In one instance, after getting caught driving through a blizzard and nearly getting into an accident, she turned to him for emotional support. He refused, texting back, “‘When my system is telling me there’s too much input and it’s reached its capacity, I have to listen to it,’” Claire says. “I sent it to my younger sister, and she said, ‘Why does he sound like a chatbot?’”
She began to genuinely worry about his abrupt shift in personality. Since she couldn’t get any info about why he was behaving like this out of him, Claire decided to go straight to the source. She logged into his ChatGPT using the same email and password that he’d once shared with her when she helped organize his inbox.

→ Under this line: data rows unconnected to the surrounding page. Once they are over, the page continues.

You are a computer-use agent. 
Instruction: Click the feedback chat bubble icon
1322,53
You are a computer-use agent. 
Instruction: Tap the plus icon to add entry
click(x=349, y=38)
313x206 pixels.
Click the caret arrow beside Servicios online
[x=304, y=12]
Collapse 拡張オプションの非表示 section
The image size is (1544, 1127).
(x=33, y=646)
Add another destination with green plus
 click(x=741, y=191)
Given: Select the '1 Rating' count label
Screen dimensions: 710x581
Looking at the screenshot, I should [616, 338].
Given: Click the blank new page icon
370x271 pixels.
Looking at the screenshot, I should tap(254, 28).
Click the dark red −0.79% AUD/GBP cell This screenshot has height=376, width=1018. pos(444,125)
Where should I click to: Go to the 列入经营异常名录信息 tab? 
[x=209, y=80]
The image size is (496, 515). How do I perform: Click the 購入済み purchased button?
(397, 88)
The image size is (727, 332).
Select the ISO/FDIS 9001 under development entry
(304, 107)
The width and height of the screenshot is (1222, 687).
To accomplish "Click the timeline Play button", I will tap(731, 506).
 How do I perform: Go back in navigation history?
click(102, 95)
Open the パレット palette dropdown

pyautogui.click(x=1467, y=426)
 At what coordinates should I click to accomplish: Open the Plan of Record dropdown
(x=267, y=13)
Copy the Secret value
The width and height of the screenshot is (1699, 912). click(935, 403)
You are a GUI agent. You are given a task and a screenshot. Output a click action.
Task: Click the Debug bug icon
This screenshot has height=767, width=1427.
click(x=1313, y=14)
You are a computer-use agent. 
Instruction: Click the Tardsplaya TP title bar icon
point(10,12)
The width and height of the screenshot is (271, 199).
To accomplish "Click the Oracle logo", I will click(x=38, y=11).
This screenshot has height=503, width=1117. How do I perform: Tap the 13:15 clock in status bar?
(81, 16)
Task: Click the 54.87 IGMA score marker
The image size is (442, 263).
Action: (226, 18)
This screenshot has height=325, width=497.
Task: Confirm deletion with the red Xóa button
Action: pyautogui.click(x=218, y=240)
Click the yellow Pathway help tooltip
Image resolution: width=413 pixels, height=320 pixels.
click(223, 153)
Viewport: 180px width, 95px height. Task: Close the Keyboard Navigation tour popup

She didn’t think it was an overt invasion of privacy since she wouldn’t care if someone went into her chatbot, where she mostly asks questions about homework. “ChatGPT is not like a diary, where you’re like, ‘Oh, I’m snooping into it, because I know there’s gonna be emotional lore,’” she says. But his most recent query stunned her: “How do I explain the breakup?”
“I went into shock,” Claire says. “There were threads and threads of messages about me, things I’d done that overstimulated him and how he didn’t know when to draw the line.” He had even been sending screenshots of their messages, asking how to respond.
She felt blindsided.
That night, she called him and said, “I heard you want to break up with me.” When he asked who told her that she said, “your ChatGPT.” He got angry, calling it a violation of privacy, and said that her snooping had fast-tracked his decision to break up, which he claimed was mostly due to distance.
Claire isn’t sure it was ever John’s own decision to begin with. “To him, ChatGPT made it seem like our relationship was worse than it was,” she theorizes. She recalls seeing threads where he framed ordinary moments of conflict — like her wanting more regular calls — as signs that the relationship was overwhelming him. “He would only tell it the bad things, and then it became that he would go to ChatGPT to work things out instead of coming to me.”
It Validated Her Cheating
AI can become a third party people lean on not just for clarity, but for validation. When Mya*, a 26-year-old New Yorker, met Nat* (who was in an open relationship at the time), she saw Nat using ChatGPT quite regularly, whether it was to do schoolwork, write an email, or get advice.
Mya also saw her use ChatGPT to draft text messages to her boyfriend. “When she and I would be discussing her other relationship, she would constantly reference ‘Chat said I should do this; Chat said I should do that,’” she says.
After a short period of overlap, Nat and her boyfriend broke up, and she and Mya became exclusive. Within months, they were living together.
Unfortunately, when they went on vacation to Croatia, Mya learned through mutual friends that Nat had been cheating on her. She booked a $1,200 flight home and went no contact — that is, until Nat reached out with not an authentic apology, but something that seemed to be copied and pasted straight from the LLM.
“Even if we f*ck up, AI can be very biased towards taking our side.”
“The em dashes. The certain vocabulary. The analogies,” Mya says. “There’s a style that ChatGPT uses that’s just very easy to spot.” She hadn’t realized Nat was processing their relationship with AI, too. To boot, it was very focused around Natalie’s narrative versus the hurt she caused.
“She never apologized for the cheating, and she was very centered on herself,” Mya says. She believes that ChatGPT’s self-affirming ways probably validated Nat’s actions. “Even if we f*ck up, AI can be very biased towards taking our side.”
Mya found it hard to get closure from their final conversation since she was pretty sure a third voice was involved.
Going forward, she’s hesitant to date another chronic AI user. “It’s an ick,” she says.